[TASK INPUT]
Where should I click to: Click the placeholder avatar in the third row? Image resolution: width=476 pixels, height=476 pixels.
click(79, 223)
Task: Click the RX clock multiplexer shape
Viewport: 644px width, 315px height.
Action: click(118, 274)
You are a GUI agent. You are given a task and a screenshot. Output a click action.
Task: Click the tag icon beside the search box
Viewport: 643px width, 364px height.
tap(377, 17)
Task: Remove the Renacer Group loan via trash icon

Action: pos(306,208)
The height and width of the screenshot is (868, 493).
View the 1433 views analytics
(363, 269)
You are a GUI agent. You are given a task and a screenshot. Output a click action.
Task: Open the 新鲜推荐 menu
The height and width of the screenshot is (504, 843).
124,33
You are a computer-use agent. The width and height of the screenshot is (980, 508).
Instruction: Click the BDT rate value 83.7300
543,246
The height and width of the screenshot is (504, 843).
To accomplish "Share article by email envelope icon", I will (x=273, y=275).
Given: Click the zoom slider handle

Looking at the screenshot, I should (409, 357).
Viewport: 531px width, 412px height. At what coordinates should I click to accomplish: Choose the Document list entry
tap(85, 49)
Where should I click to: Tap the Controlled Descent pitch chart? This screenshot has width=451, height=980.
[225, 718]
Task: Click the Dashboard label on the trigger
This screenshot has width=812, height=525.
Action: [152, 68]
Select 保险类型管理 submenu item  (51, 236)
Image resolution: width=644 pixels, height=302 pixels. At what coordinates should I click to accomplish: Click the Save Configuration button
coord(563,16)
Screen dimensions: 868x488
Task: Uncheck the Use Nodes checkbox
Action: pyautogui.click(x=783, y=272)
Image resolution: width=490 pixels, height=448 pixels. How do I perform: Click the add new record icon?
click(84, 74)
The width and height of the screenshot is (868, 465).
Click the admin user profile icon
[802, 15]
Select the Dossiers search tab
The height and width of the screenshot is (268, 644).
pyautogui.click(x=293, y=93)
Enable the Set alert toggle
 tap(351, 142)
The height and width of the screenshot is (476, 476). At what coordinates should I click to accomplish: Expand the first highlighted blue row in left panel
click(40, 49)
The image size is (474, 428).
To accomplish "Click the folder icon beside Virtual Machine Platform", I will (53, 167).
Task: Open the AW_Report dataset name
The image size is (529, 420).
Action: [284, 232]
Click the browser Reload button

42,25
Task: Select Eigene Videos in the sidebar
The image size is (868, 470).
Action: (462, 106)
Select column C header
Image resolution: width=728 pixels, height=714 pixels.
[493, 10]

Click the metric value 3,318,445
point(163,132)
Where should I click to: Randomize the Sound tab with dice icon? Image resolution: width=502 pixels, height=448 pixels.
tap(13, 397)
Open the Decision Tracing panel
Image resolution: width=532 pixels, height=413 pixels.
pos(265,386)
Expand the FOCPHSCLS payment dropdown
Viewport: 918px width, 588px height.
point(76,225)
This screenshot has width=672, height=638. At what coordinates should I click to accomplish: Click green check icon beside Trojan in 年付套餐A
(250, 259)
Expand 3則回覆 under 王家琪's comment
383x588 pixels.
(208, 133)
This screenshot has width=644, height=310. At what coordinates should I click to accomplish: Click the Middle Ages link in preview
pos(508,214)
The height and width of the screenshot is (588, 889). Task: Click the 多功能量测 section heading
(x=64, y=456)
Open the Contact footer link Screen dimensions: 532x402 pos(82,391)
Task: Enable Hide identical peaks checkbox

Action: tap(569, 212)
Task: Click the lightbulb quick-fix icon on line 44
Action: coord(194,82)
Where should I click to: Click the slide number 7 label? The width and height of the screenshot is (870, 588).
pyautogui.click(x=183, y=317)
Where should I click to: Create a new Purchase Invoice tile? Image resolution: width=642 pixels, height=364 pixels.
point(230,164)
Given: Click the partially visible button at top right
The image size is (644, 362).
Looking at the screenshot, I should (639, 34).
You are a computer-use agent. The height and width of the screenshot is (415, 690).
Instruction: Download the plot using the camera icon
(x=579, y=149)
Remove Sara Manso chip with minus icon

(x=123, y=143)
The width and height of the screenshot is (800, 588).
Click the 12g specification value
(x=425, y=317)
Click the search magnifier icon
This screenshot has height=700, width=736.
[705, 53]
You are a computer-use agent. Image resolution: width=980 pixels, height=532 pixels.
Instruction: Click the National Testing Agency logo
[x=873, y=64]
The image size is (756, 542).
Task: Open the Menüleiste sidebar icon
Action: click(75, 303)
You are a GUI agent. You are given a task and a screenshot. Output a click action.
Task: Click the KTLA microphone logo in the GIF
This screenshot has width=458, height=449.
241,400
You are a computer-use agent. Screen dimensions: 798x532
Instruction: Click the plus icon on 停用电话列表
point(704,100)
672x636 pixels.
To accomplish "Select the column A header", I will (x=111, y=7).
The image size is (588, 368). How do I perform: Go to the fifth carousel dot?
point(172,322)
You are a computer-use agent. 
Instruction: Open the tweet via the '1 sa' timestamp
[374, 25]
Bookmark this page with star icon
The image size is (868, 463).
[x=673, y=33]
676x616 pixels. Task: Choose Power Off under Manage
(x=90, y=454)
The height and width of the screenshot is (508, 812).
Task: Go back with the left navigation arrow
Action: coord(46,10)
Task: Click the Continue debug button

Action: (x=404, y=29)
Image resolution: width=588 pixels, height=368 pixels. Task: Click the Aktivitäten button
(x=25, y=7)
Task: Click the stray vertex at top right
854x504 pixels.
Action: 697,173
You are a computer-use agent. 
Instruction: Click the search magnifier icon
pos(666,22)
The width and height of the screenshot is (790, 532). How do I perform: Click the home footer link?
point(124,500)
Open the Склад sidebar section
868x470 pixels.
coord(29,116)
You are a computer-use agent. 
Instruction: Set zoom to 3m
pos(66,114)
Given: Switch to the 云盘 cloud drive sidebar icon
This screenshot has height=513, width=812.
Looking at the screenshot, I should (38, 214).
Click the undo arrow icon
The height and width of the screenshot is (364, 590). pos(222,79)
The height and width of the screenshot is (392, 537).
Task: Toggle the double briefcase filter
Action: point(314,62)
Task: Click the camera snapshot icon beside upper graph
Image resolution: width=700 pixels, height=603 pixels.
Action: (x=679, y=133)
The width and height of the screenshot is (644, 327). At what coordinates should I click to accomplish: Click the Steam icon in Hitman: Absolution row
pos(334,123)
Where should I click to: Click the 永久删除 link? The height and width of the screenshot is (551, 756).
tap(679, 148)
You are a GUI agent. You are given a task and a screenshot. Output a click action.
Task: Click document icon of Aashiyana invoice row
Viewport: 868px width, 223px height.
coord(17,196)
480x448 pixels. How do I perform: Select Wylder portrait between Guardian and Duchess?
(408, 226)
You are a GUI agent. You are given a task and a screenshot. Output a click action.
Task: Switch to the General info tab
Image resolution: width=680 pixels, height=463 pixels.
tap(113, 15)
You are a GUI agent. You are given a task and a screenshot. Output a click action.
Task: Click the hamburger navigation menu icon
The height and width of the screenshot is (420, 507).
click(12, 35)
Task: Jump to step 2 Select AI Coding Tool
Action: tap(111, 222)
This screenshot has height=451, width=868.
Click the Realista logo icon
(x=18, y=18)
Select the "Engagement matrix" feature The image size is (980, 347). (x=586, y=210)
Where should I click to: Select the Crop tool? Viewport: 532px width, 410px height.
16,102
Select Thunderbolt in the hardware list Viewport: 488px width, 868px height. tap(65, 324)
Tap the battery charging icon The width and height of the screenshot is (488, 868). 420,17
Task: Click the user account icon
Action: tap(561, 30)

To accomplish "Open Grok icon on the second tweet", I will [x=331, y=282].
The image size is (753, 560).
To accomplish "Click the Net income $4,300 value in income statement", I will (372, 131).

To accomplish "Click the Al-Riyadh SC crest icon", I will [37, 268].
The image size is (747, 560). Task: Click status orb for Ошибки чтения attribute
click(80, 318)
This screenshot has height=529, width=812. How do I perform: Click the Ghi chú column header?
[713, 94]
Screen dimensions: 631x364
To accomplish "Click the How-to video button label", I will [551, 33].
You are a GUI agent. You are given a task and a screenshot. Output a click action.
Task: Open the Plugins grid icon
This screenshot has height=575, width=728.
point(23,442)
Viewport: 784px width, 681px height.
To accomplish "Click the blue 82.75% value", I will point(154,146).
[/TASK INPUT]
**WHAT YOU SHOULD DO:**
Could you restate word for word the lines above, from the one that contains "The image size is (753, 560)." through the one that contains "Screen dimensions: 631x364", and no others?

**RESULT FOR THIS EXERCISE:**
The image size is (753, 560).
To accomplish "Click the Net income $4,300 value in income statement", I will (372, 131).

To accomplish "Click the Al-Riyadh SC crest icon", I will [37, 268].
The image size is (747, 560). Task: Click status orb for Ошибки чтения attribute
click(80, 318)
This screenshot has height=529, width=812. How do I perform: Click the Ghi chú column header?
[713, 94]
Screen dimensions: 631x364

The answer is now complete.